Alexander McQueenの残忍な重力
ロンドン・ベースのブランドによるプラットフォームスニーカーが、美しさ、残忍さ、そして日常、その間にあるスペクトルを接近させる
- 文: Ben Perdue
- 写真: Haw-lin Services

新たに登場したアイコンが語る、今シーズンとりわけ注目すべきアイテムの誕生秘話
ブルータリズムの、太く無愛想な線がモダン・デザインを支配している。さらに今では、日常生活の中でも重い物やバカでかい物の方へ、重力によって引きつけられていることに気がつく。組み立て方式で作られる車にも同じことが言える。形が作られるというよりも、そこに無理矢理存在させられているかのようだ。また、荒削りな空間にも同じことが言える。貯蔵庫のようなレンガ作りの中で、誰もが安全にアートを消費できる、あの新しいテート・モダンの建物はその一例だ。
しかし、これらの先の丸いハッチバック車やコンクリートの一枚岩を別にすると、同じブルータリストが好むミニマルな巨大化であっても、Alexander McQueenのプラットフォームスニーカーの場合は、メンズであれウィメンズであれ、それがいかに靴を刺激しているかよくわかる。反ロマン主義に起源を持ち、彼らはエレガンスを探し求めて力の果てまで落ちていくことを期待されるブランドである。プラットフォームスニーカーは、女性のために確立されたアイテムであり、今でも男性は想定外である。もちろん、それはこのスニーカーの魅力をより高めるに過ぎない。ユースカルチャーの多くの怒れる若い男たちは、何十年にもわたって頑丈なソールのある、クリーパーズシューズ、コンバットブーツや他の超マッチョな靴でドカドカと歩いてきたというのに、なんという歴史の皮肉だろうか。

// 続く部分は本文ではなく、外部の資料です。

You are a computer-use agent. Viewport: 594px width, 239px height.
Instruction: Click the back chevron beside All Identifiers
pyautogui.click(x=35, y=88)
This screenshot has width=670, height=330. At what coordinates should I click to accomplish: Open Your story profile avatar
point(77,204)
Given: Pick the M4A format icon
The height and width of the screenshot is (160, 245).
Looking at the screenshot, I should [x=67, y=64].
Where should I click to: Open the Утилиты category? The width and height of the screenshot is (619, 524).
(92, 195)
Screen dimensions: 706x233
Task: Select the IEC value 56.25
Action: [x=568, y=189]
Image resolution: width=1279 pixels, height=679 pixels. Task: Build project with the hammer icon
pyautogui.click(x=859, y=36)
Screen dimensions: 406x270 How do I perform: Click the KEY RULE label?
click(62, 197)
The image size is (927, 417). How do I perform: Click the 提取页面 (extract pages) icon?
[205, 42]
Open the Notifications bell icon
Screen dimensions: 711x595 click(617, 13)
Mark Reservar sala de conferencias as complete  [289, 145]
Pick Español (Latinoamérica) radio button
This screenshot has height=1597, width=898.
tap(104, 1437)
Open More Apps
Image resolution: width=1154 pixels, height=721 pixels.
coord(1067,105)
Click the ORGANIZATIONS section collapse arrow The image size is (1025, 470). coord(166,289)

このモチーフに対してAlexander McQueenの回答は、シンプルを極めたエレガントなランチに、モッシュ用の靴で入り込むことだ。Common Projectsやadidas Originalのような人気のブランドと同じミニマルなスタイルを持ちながら、この靴はボリュームをめいいっぱいまで引き伸ばしている。装飾的な要素としては、1本のミシン目、パッドの詰まったシュータンにゴールドのロゴ、踵の黒いパネルがあるのみ。ここではソールがスターであり、丸さを強調するために分厚く横へと広げられている。高さを足して厚みを増すことで、シンプルなテニスシューズのシルエットがふくれ上がるのだ。クリエイティブダイレクター、Sarah Burtonは、冷酷な物から何か異様な物を作り出せる腕を見せることで、前任者が残した遺産を充分に理解していることを示す。McQueenでの引き継ぎを終え、彼女のデザイン方針について言葉を交しているとき、彼女はジャーナリストのSusannah Frankelにこのように話したことがある。「権限と保護。ここで仕事をしていると、常にそれをAlexanderのもとに戻さないといけないのです」。